# Your task:
Reproduce the material below line for line, without changing a word, and leave out the pictures.

Records from a data collection
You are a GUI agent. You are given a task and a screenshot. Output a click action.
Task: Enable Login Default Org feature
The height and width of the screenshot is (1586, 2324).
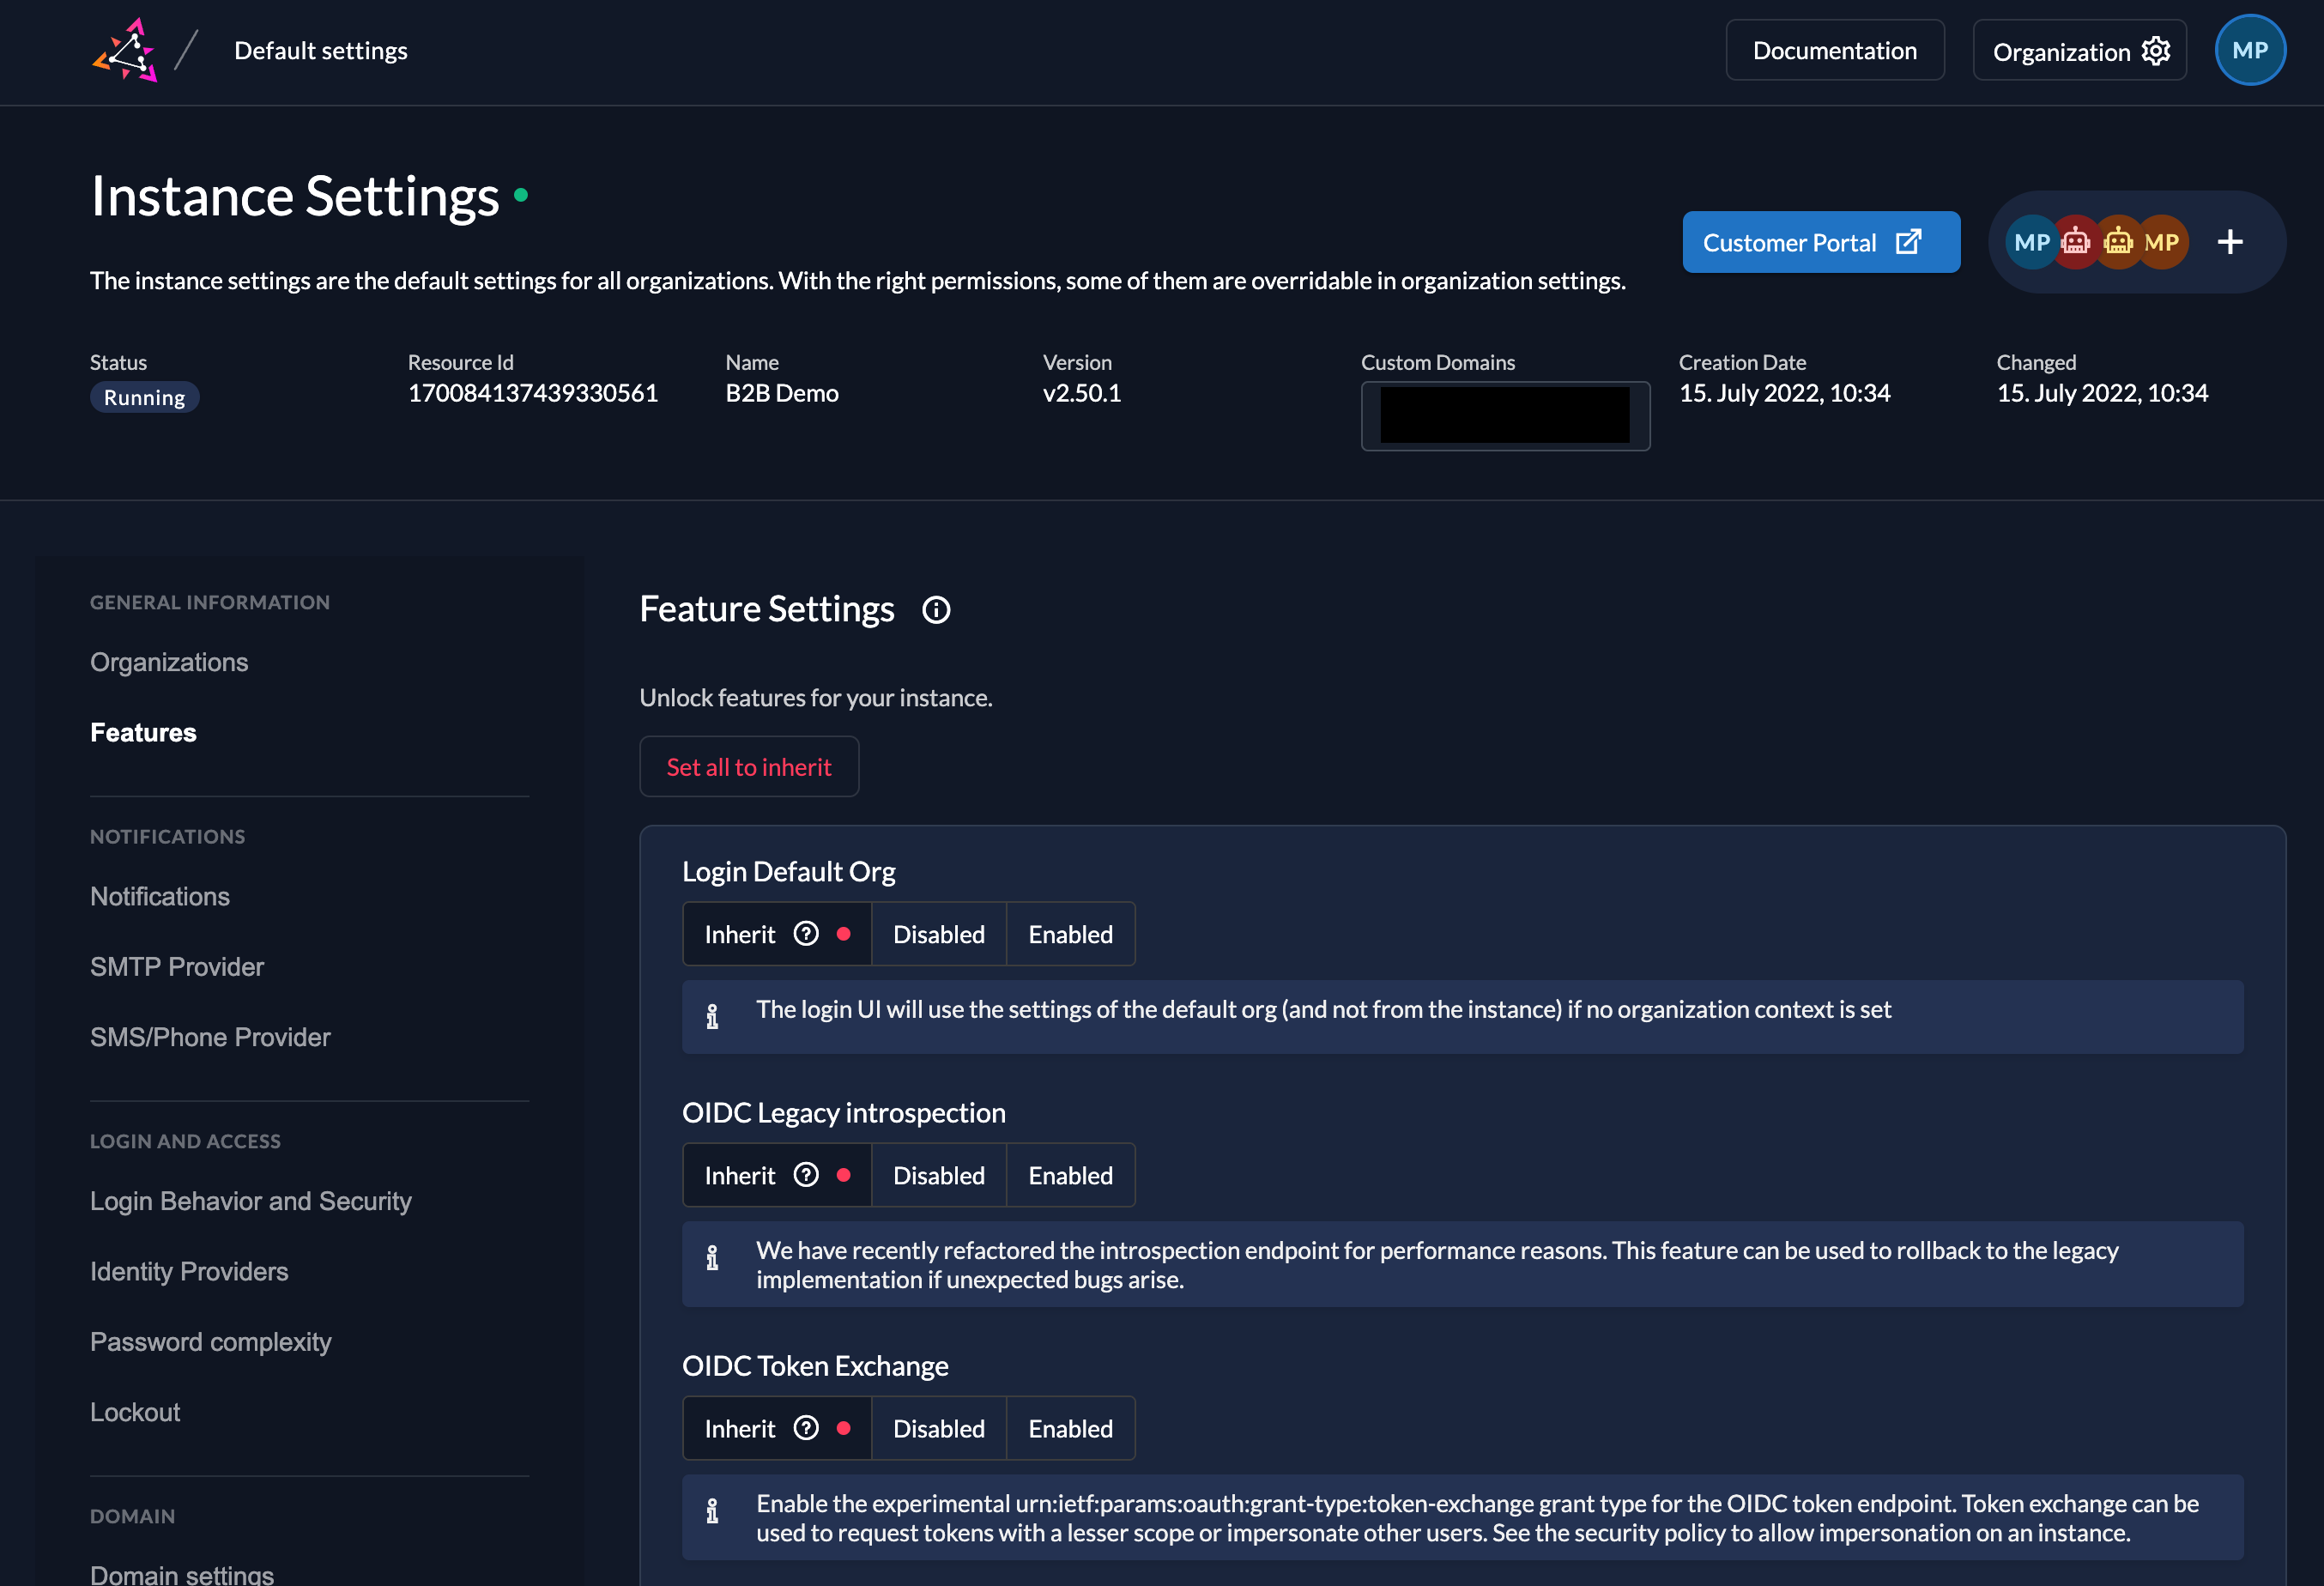click(1069, 934)
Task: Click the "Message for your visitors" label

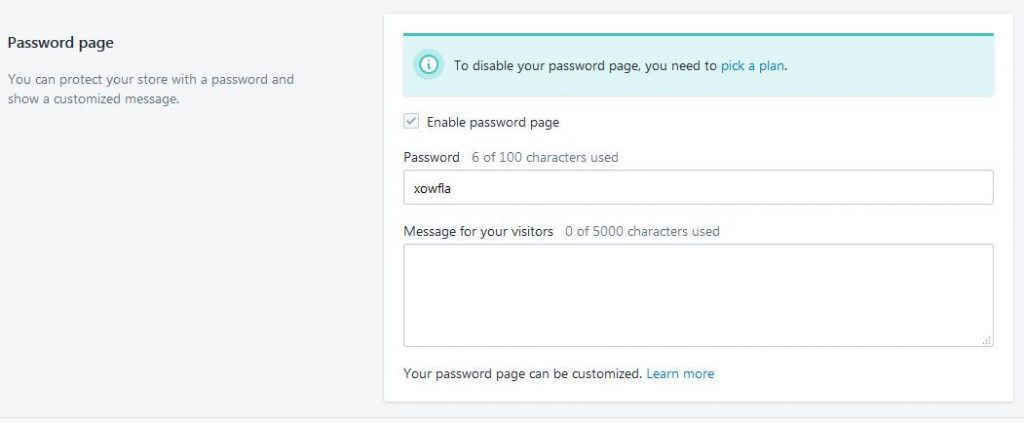Action: pos(478,231)
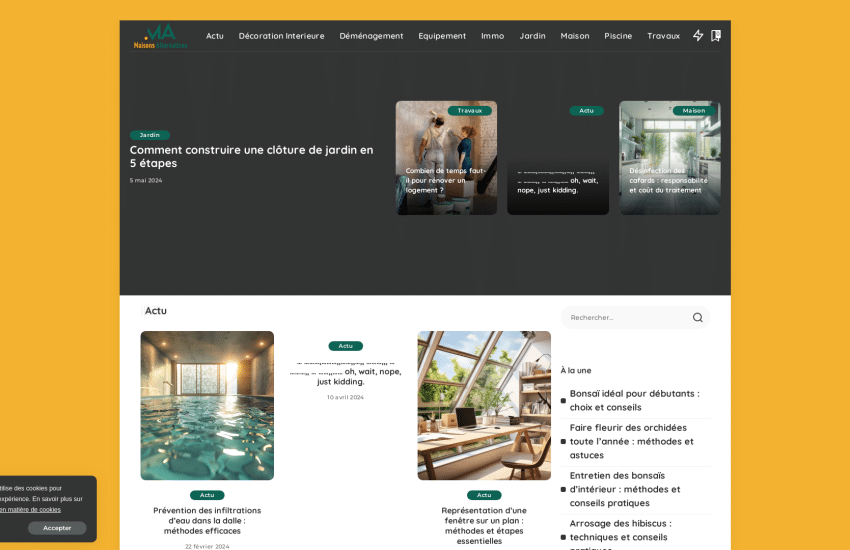This screenshot has width=850, height=550.
Task: Read the Bonsaï idéal pour débutants article
Action: [x=634, y=400]
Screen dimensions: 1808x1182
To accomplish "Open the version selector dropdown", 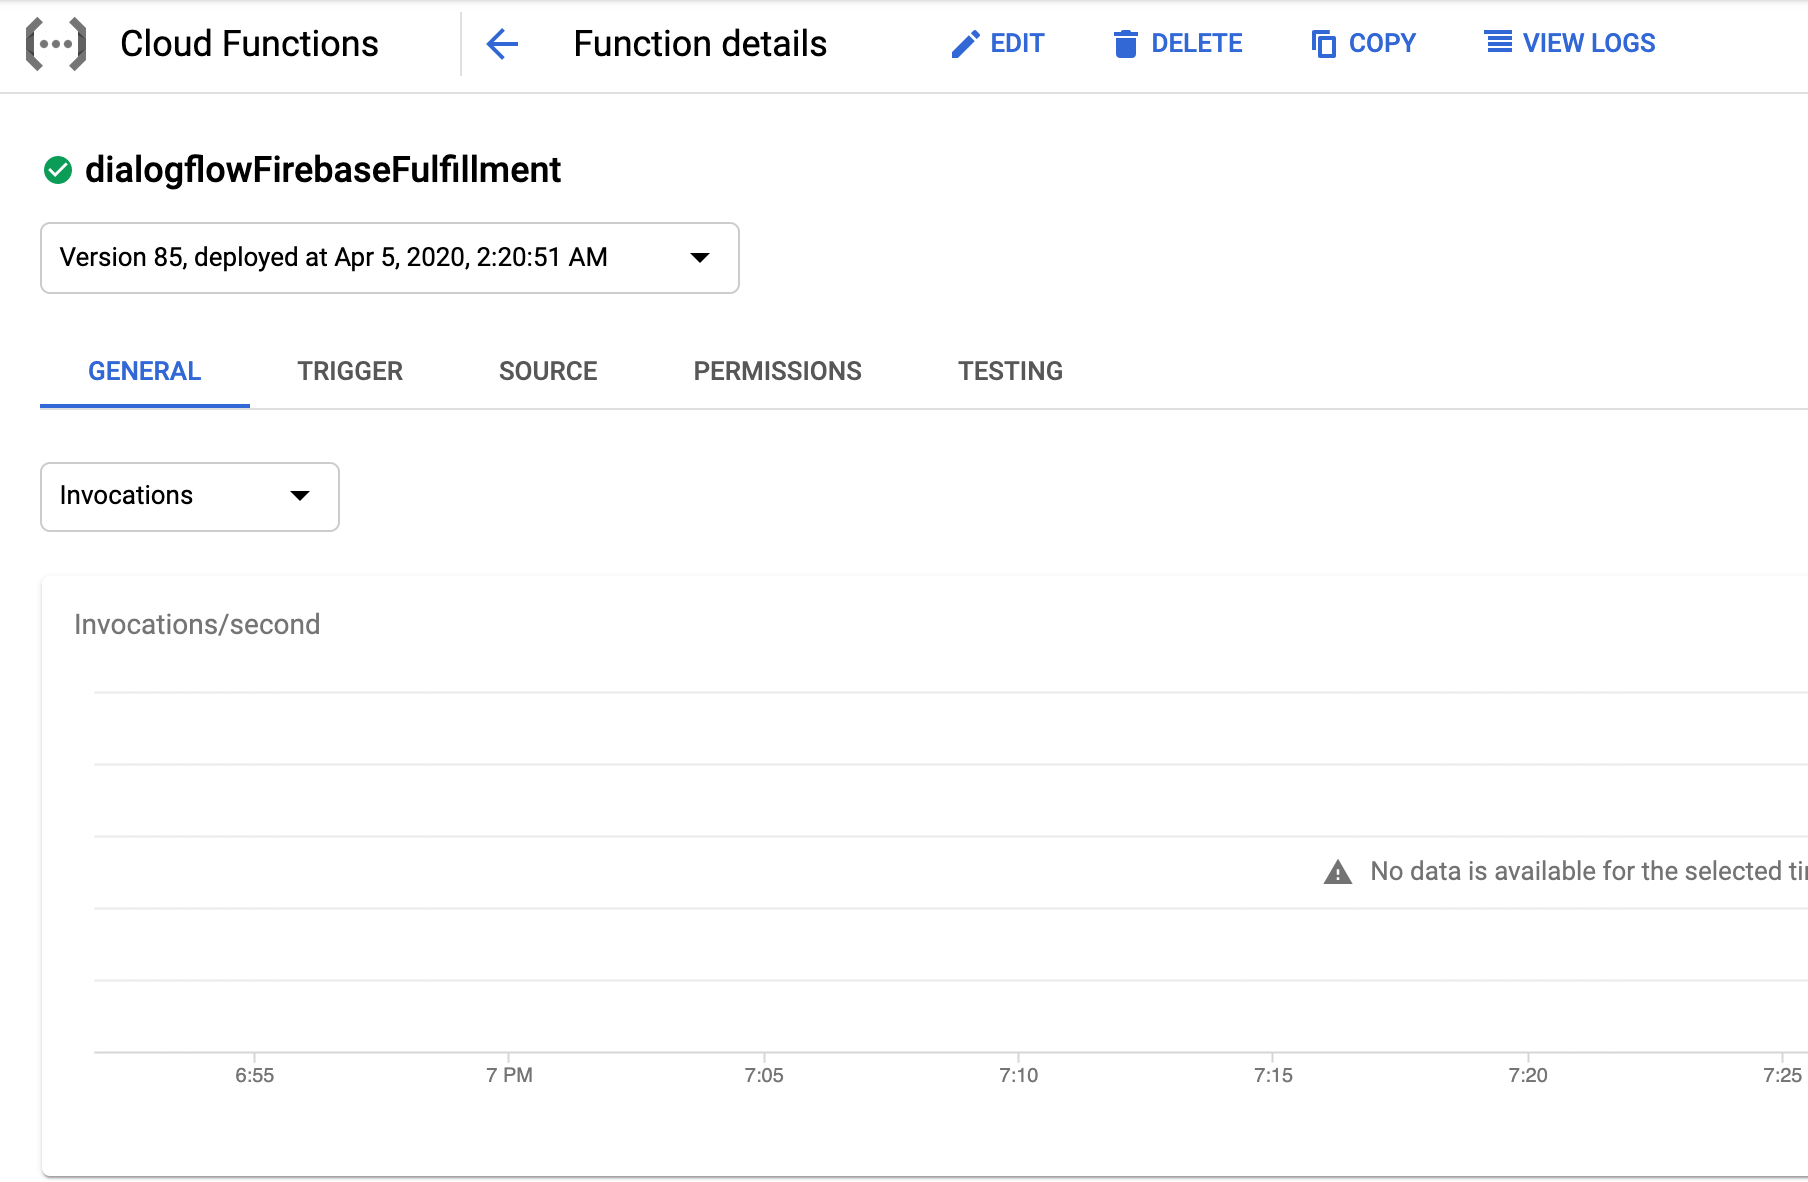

# Complete output:
You are a GUI agent. You are given a task and a screenshot. Output a click action.
Task: Enable Login Default Org feature
The height and width of the screenshot is (1586, 2324).
click(1069, 934)
Task: Click the "Message for your visitors" label

Action: pos(478,231)
This screenshot has width=850, height=550.
Task: Read the Bonsaï idéal pour débutants article
Action: [x=634, y=400]
Screen dimensions: 1808x1182
To accomplish "Open the version selector dropdown", 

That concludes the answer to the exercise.